■ **GIVEN TASK**
Please print the items below word for word, starting at the line that contains "You are a computer-use" and ending with the last item. Leave out the pictures.

■ **DATASET RECORDS**
--------------------------------

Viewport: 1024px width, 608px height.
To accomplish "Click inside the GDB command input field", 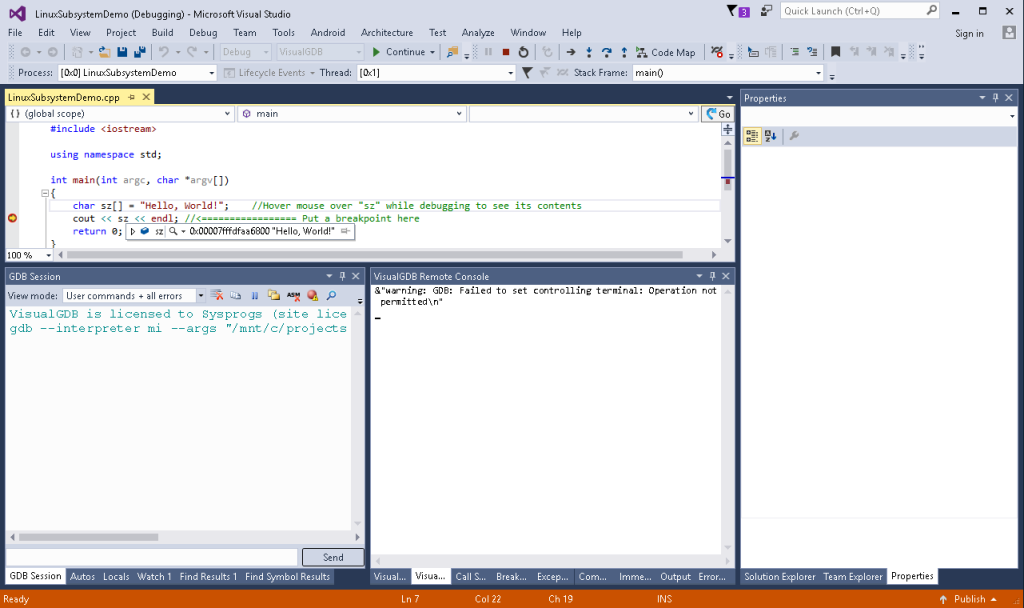I will 150,557.
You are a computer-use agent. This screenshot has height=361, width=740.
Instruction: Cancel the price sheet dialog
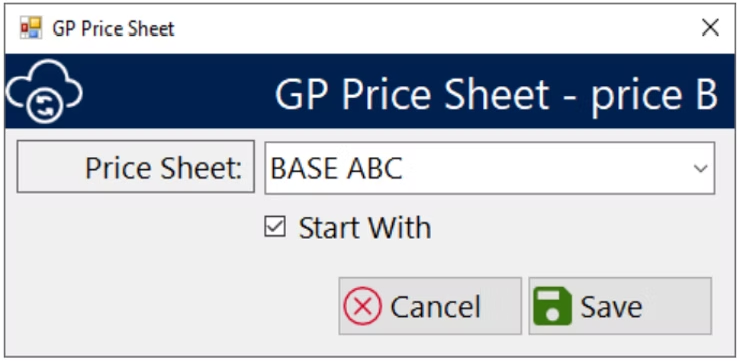[430, 306]
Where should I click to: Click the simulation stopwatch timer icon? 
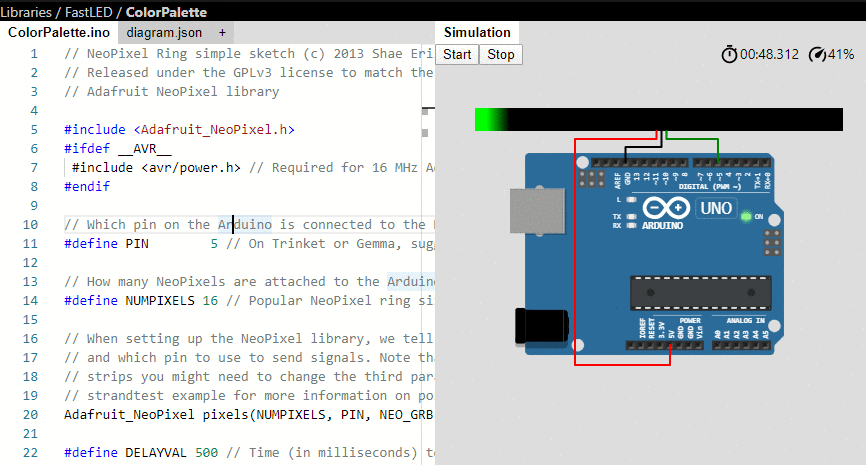(x=729, y=54)
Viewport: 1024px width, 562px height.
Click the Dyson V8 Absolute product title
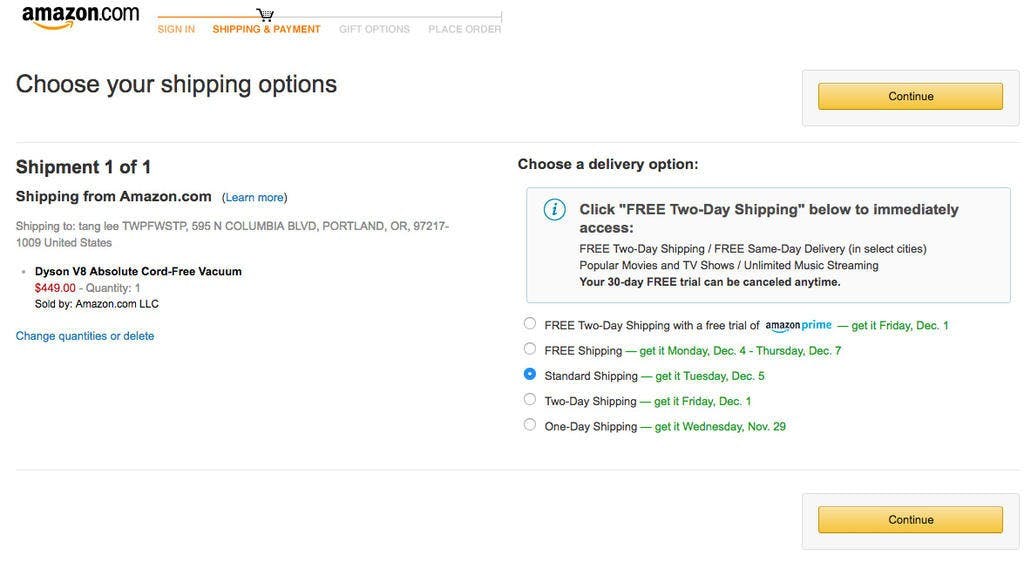[x=138, y=271]
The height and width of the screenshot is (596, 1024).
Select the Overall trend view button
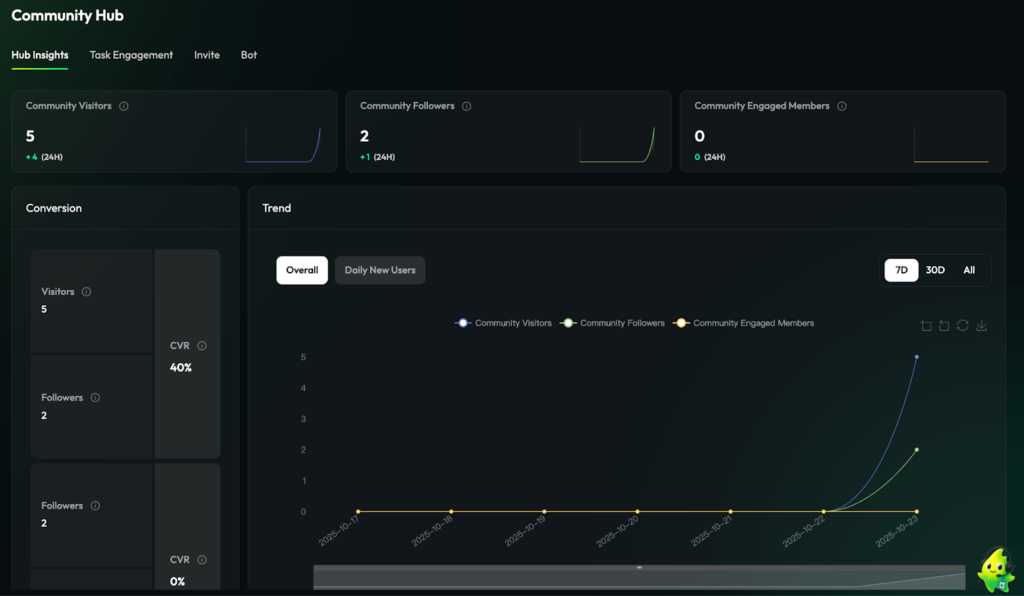coord(302,270)
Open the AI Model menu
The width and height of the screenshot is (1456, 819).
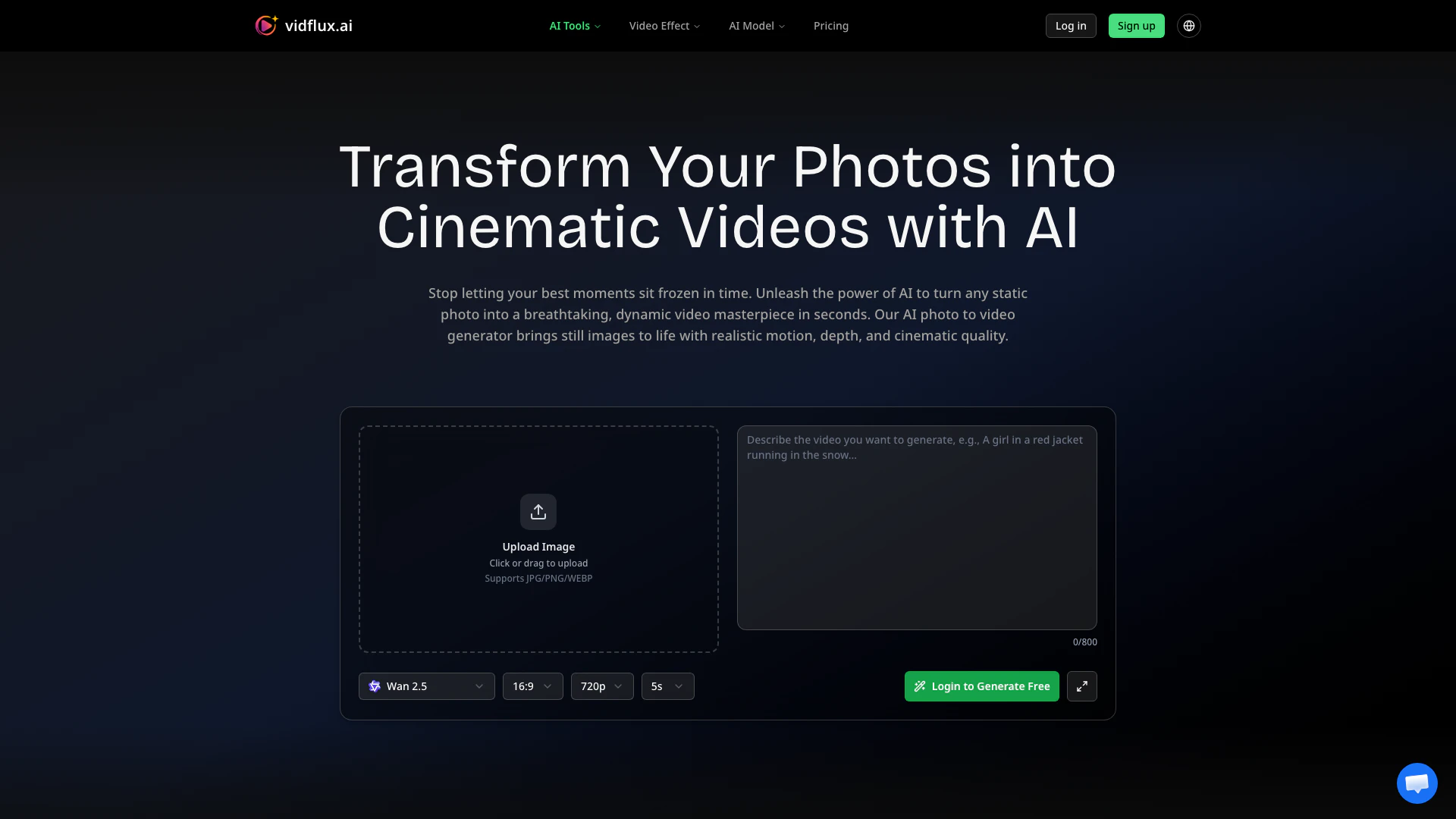(757, 26)
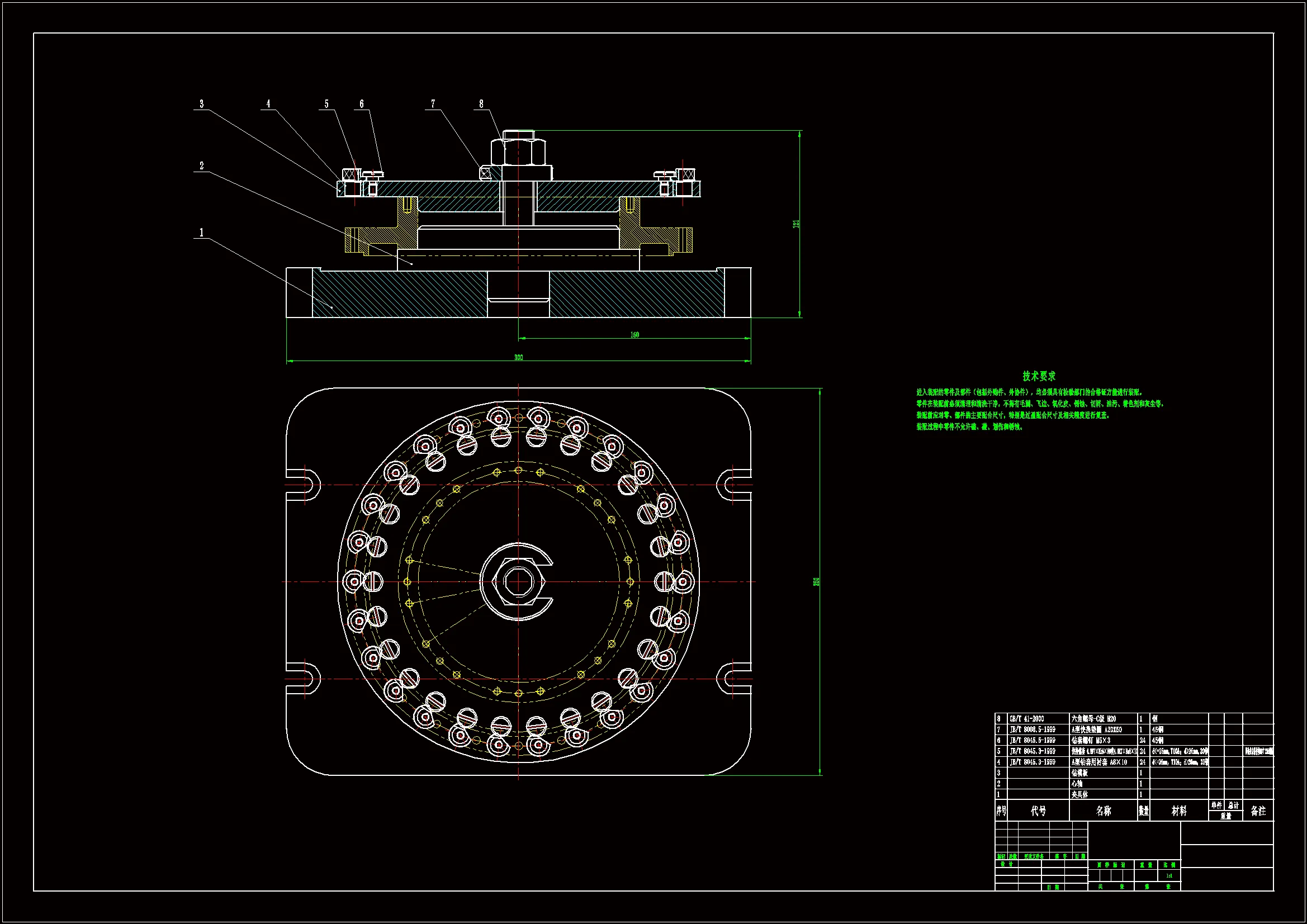Click the 300 width dimension text
The image size is (1307, 924).
pyautogui.click(x=518, y=358)
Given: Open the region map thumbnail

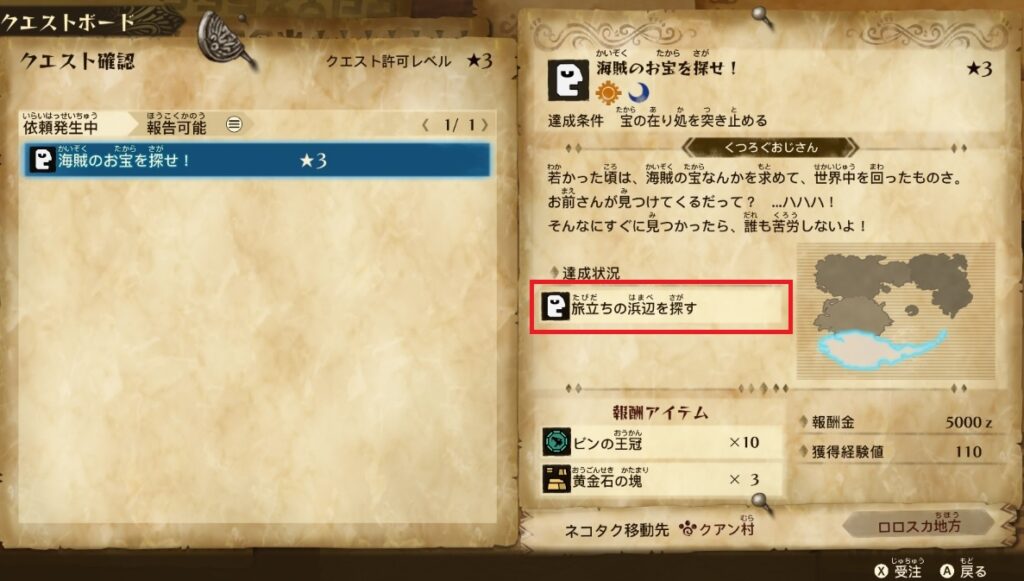Looking at the screenshot, I should tap(896, 311).
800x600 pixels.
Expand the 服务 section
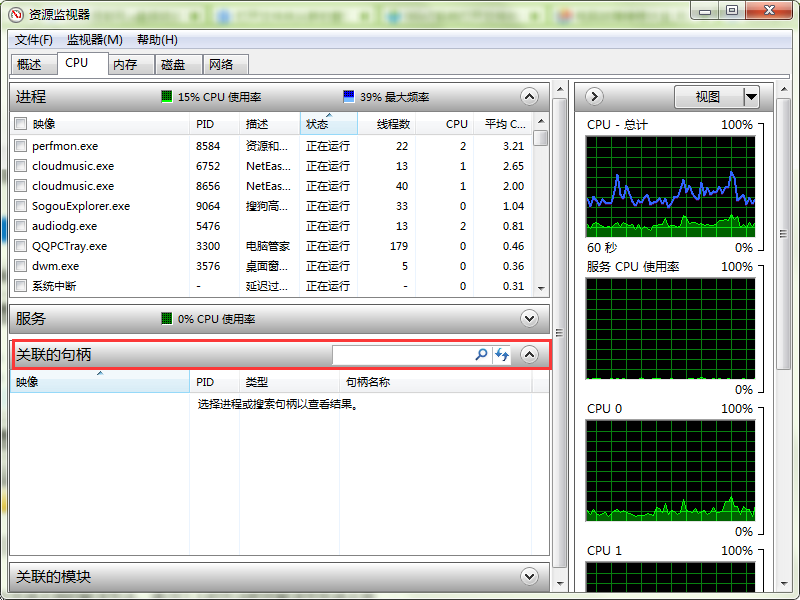(x=530, y=319)

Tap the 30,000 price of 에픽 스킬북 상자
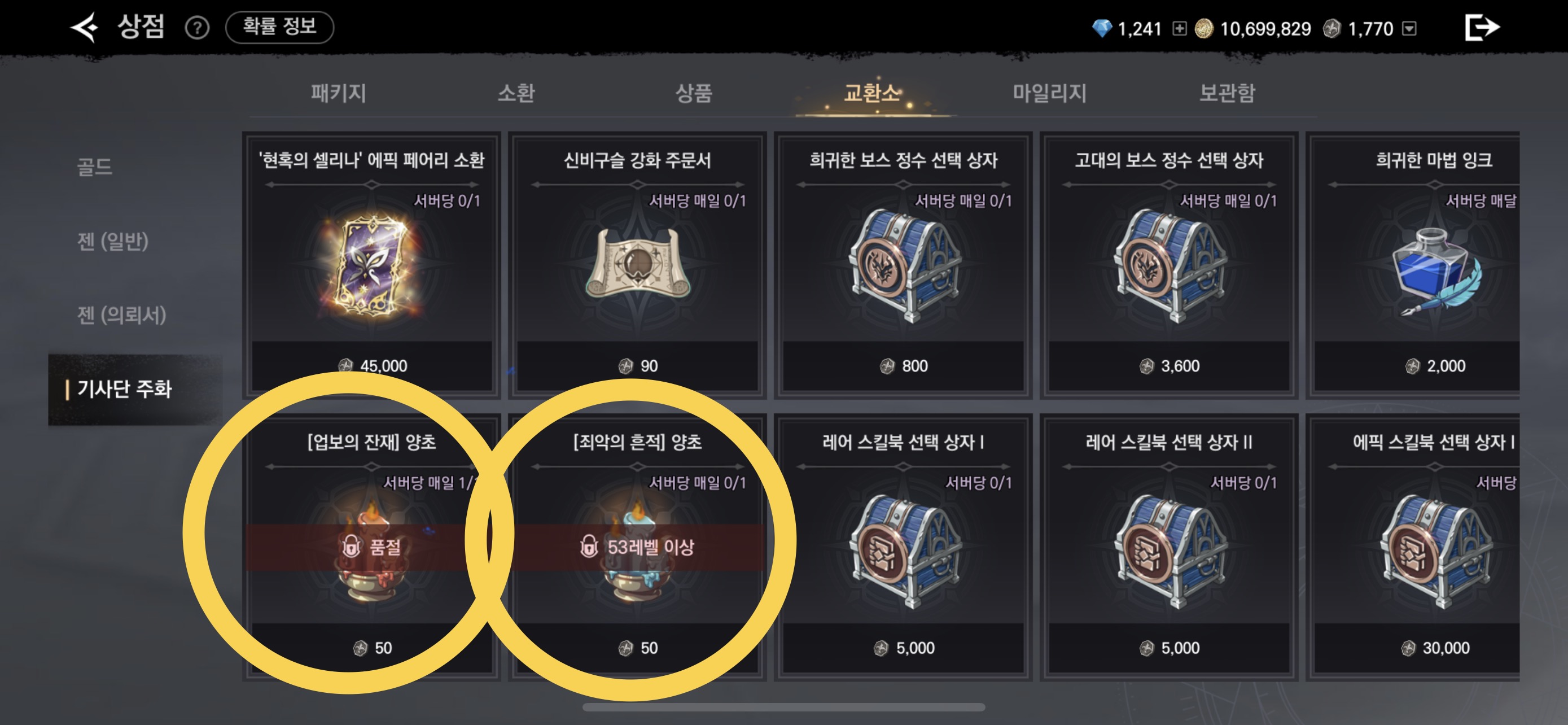[x=1446, y=648]
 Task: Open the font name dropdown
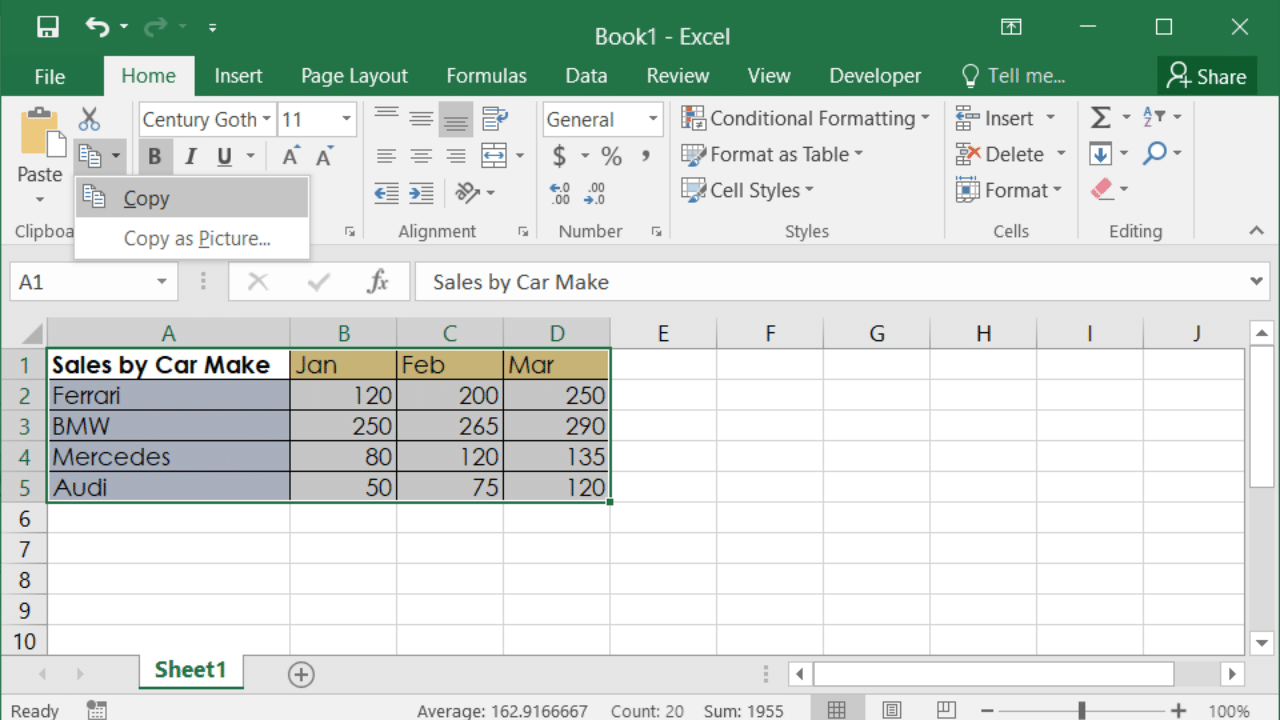(267, 119)
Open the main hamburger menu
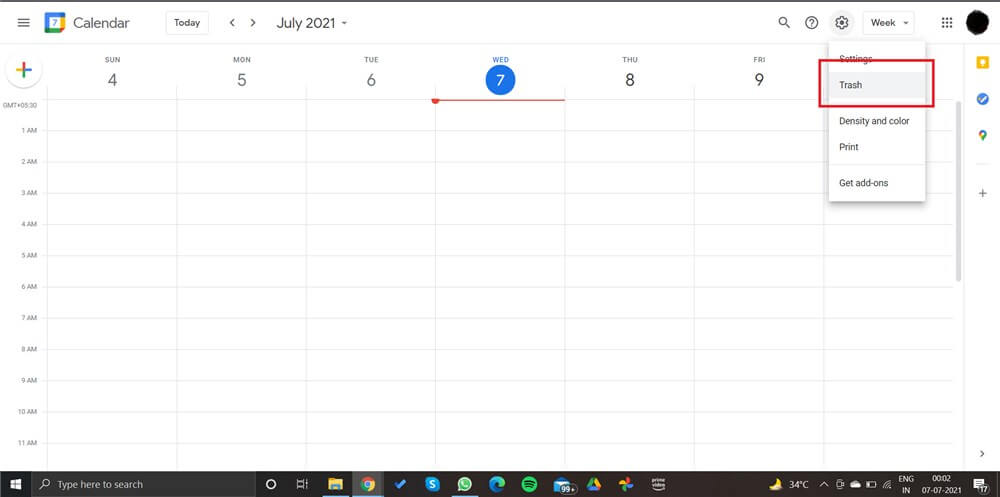The width and height of the screenshot is (1000, 497). (24, 23)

--------------------------------

■ **RESPONSE FOR THIS EXERCISE**
You are a computer-use agent. This screenshot has height=361, width=740.
Instruction: Cancel the price sheet dialog
[430, 306]
Where should I click to: Click the simulation stopwatch timer icon? 
(x=729, y=54)
Viewport: 1024px width, 562px height.
Click the Dyson V8 Absolute product title
[x=138, y=271]
The height and width of the screenshot is (596, 1024).
Select the Overall trend view button
coord(302,270)
Open the AI Model menu
The width and height of the screenshot is (1456, 819).
(757, 26)
Click the 300 width dimension text
The image size is (1307, 924).
pyautogui.click(x=518, y=358)
Given: Open the region map thumbnail

Looking at the screenshot, I should tap(896, 311).
800x600 pixels.
Expand the 服务 section
(x=530, y=319)

Tap the 30,000 price of 에픽 스킬북 상자
[x=1446, y=648]
 Task: Open the font name dropdown
(267, 119)
Open the main hamburger menu
The width and height of the screenshot is (1000, 497). (24, 23)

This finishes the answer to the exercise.